Now there went a sigh of wonder among the chiefs, and Havelok looked up as if he followed the going of one whom he would not lose, and I know that he saw Gunnar after he was unseen to us.
“Surely,” he said, “surely that was my father who was here?”
And Sigurd answered, “With your own call you called him, and he was here.”
But now the last lurking doubt was gone, and there was no more delay, for the chiefs crowded with shouts of joy to the high place, and they knelt to Havelok and hailed him as king then and there; and so they led him to the great door of the hall, and the mightiest of them raised him high on a wide shield before all the freemen who waited on the green that is round the jarl’s house, and they cried, “Skoal to Havelok the king!”
And there was in answer the most stirring shout that a man may hear— the shout of a host that hail the one for whom they are content to die.
That was the first day of the reign of Havelok the king; and now there were two kings in the land, and one was loved as few have been loved, and the other was hated. And one was weak in men, as yet, while the other was strong.
Now Sigurd bade all those who were present gather in solemn Thing, that they might make Havelok king indeed; and that was a gathering of all the best in our quarter of the land, so that all would uphold what they had done. And when they were gathered in the great hall in due order, the doors were set wide open, and outside the freemen who followed the chiefs sat in silence to see what they might and hear.
Then swore Havelok to keep the ancient laws and customs, and to do even-handed justice to all men, and to be bound by all else that a good king should hold by. Sometimes these oaths are not kept as well as they might be, but I was certain that here was one who would keep them.
Thereafter Sigurd brought forth a crown that he had had made hastily by his craftsmen from two gold arm rings, and they set it on Havelok’s head, and hailed him as king indeed; and one by one the chiefs came and swore all fealty to him, beginning with Sigurd, and ending with a boy of some seventeen winters, who looked at the king he bent before as though he was Thor himself.

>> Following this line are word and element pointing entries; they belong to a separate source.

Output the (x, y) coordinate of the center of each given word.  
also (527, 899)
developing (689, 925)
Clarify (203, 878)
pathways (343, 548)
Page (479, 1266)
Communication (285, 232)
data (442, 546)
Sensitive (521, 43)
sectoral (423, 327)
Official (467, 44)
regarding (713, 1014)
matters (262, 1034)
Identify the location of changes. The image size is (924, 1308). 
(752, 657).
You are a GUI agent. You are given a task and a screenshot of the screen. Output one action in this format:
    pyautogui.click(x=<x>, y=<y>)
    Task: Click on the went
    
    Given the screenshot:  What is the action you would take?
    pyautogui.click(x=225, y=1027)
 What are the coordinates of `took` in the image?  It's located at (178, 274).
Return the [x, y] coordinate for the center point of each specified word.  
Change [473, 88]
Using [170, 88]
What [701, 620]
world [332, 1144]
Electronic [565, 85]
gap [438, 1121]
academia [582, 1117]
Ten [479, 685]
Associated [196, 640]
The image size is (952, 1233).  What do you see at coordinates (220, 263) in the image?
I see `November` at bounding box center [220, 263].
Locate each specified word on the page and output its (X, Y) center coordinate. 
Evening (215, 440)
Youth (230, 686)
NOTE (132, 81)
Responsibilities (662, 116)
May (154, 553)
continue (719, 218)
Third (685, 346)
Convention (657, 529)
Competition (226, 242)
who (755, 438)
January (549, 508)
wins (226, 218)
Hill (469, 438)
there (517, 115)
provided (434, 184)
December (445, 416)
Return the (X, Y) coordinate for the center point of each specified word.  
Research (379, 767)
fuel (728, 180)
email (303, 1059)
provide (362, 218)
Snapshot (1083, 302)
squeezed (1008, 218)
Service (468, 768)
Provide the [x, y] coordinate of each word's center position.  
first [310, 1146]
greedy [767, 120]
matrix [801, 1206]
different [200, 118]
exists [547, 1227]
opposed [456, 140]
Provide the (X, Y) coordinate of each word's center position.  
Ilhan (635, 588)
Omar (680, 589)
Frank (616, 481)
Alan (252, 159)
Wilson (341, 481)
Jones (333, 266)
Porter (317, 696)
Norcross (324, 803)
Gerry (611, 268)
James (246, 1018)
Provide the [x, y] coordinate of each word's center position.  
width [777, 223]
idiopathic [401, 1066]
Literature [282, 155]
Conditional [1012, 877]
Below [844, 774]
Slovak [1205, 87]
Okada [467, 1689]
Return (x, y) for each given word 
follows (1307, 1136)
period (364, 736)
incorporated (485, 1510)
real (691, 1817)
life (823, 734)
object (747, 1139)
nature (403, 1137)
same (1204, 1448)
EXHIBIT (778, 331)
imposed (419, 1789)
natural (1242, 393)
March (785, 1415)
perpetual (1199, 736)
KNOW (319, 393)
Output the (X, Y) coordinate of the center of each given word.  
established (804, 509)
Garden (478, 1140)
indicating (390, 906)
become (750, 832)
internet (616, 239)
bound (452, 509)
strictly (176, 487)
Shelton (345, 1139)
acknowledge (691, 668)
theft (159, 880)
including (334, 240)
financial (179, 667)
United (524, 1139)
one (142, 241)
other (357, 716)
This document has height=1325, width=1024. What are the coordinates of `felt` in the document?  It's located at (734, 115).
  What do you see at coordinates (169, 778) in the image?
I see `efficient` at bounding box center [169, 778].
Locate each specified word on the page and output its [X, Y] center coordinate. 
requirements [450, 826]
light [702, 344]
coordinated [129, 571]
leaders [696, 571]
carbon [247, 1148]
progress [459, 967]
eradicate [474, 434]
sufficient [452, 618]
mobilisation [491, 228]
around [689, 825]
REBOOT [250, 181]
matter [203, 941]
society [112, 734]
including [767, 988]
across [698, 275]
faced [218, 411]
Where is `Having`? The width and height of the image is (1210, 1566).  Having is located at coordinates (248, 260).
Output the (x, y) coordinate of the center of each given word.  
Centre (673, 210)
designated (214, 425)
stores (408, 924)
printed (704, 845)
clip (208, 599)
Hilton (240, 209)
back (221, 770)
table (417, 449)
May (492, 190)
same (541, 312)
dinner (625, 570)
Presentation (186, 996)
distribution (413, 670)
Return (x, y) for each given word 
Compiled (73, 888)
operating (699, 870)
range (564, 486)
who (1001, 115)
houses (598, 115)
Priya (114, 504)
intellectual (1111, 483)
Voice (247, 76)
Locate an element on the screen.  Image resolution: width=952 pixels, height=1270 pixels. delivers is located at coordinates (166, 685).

Then they would have had Havelok forth to the people at once; but he bade them hearken for a moment, and said, taking Goldberga by the hand, “Were it not for this my wife, I do not think that I had been here today, and without her I am nothing. Now I am king by your word, and I think that I might bid you take her as queen. But I had rather that she was made queen by your word also, that whither I live or fall in the strife that is to come, you may fight for her.”
At that there was a murmur of praise, and all agreed that she should be crowned at once. So Havelok set the crown on her head while the chiefs in one voice swore to uphold her through good and ill, as though she were Havelok himself.